**YOUR INSTRUCTIONS**:
Rewrite the listing below, replacing each occurrence of "Sitemap" with "Site Map" and leaving every other line and character as it is.

Item-finding listing:
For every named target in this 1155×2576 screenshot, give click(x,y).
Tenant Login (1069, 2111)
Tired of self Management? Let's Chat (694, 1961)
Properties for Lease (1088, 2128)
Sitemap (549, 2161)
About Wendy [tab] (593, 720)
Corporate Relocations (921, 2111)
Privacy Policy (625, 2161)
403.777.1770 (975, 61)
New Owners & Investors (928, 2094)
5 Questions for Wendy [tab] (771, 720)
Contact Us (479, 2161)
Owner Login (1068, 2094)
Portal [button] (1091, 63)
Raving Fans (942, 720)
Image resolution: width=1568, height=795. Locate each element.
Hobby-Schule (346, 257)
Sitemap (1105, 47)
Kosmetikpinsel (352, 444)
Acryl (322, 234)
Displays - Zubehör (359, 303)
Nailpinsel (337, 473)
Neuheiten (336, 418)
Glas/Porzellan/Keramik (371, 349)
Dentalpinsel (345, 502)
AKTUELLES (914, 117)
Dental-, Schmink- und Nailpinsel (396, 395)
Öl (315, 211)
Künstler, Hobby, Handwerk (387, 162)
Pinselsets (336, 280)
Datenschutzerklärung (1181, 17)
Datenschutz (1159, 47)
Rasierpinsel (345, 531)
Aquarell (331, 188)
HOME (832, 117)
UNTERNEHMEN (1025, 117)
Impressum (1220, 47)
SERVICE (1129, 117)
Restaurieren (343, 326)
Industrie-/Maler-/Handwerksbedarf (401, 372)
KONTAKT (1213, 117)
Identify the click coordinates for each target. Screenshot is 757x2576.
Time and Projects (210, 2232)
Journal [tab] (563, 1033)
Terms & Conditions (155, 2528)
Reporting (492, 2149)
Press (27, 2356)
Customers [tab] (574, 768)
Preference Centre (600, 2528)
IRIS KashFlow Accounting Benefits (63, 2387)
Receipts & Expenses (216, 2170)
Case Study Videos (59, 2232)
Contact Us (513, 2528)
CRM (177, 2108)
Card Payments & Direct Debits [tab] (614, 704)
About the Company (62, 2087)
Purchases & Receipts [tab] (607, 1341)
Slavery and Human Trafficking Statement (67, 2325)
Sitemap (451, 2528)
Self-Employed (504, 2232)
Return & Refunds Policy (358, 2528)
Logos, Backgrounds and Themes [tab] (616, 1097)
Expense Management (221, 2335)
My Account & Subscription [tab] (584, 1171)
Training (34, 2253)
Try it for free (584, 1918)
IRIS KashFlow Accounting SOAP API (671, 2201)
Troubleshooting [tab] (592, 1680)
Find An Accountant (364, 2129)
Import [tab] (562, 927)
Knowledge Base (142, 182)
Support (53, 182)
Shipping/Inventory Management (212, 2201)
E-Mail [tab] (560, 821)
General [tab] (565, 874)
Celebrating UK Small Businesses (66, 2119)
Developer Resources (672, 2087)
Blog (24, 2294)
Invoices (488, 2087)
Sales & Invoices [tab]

**WRITTEN ANSWER**:
For every named target in this 1155×2576 screenshot, give click(x,y).
Tenant Login (1069, 2111)
Tired of self Management? Let's Chat (694, 1961)
Properties for Lease (1088, 2128)
Site Map (549, 2161)
About Wendy [tab] (593, 720)
Corporate Relocations (921, 2111)
Privacy Policy (625, 2161)
403.777.1770 (975, 61)
New Owners & Investors (928, 2094)
5 Questions for Wendy [tab] (771, 720)
Contact Us (479, 2161)
Owner Login (1068, 2094)
Portal [button] (1091, 63)
Raving Fans (942, 720)
Image resolution: width=1568, height=795. Locate each element.
Hobby-Schule (346, 257)
Site Map (1105, 47)
Kosmetikpinsel (352, 444)
Acryl (322, 234)
Displays - Zubehör (359, 303)
Nailpinsel (337, 473)
Neuheiten (336, 418)
Glas/Porzellan/Keramik (371, 349)
Dentalpinsel (345, 502)
AKTUELLES (914, 117)
Dental-, Schmink- und Nailpinsel (396, 395)
Öl (315, 211)
Künstler, Hobby, Handwerk (387, 162)
Pinselsets (336, 280)
Datenschutzerklärung (1181, 17)
Datenschutz (1159, 47)
Rasierpinsel (345, 531)
Aquarell (331, 188)
HOME (832, 117)
UNTERNEHMEN (1025, 117)
Impressum (1220, 47)
SERVICE (1129, 117)
Restaurieren (343, 326)
Industrie-/Maler-/Handwerksbedarf (401, 372)
KONTAKT (1213, 117)
Identify the click coordinates for each target. Screenshot is 757x2576.
Time and Projects (210, 2232)
Journal [tab] (563, 1033)
Terms & Conditions (155, 2528)
Reporting (492, 2149)
Press (27, 2356)
Customers [tab] (574, 768)
Preference Centre (600, 2528)
IRIS KashFlow Accounting Benefits (63, 2387)
Receipts & Expenses (216, 2170)
Case Study Videos (59, 2232)
Contact Us (513, 2528)
CRM (177, 2108)
Card Payments & Direct Debits [tab] (614, 704)
About the Company (62, 2087)
Purchases & Receipts [tab] (607, 1341)
Slavery and Human Trafficking Statement (67, 2325)
Site Map (451, 2528)
Self-Employed (504, 2232)
Return & Refunds Policy (358, 2528)
Logos, Backgrounds and Themes [tab] (616, 1097)
Expense Management (221, 2335)
My Account & Subscription [tab] (584, 1171)
Training (34, 2253)
Try it for free (584, 1918)
IRIS KashFlow Accounting SOAP API (671, 2201)
Troubleshooting [tab] (592, 1680)
Find An Accountant (364, 2129)
Import [tab] (562, 927)
Knowledge Base (142, 182)
Support (53, 182)
Shipping/Inventory Management (212, 2201)
E-Mail [tab] (560, 821)
General [tab] (565, 874)
Celebrating UK Small Businesses (66, 2119)
Developer Resources (672, 2087)
Blog (24, 2294)
Invoices (488, 2087)
Sales & Invoices [tab]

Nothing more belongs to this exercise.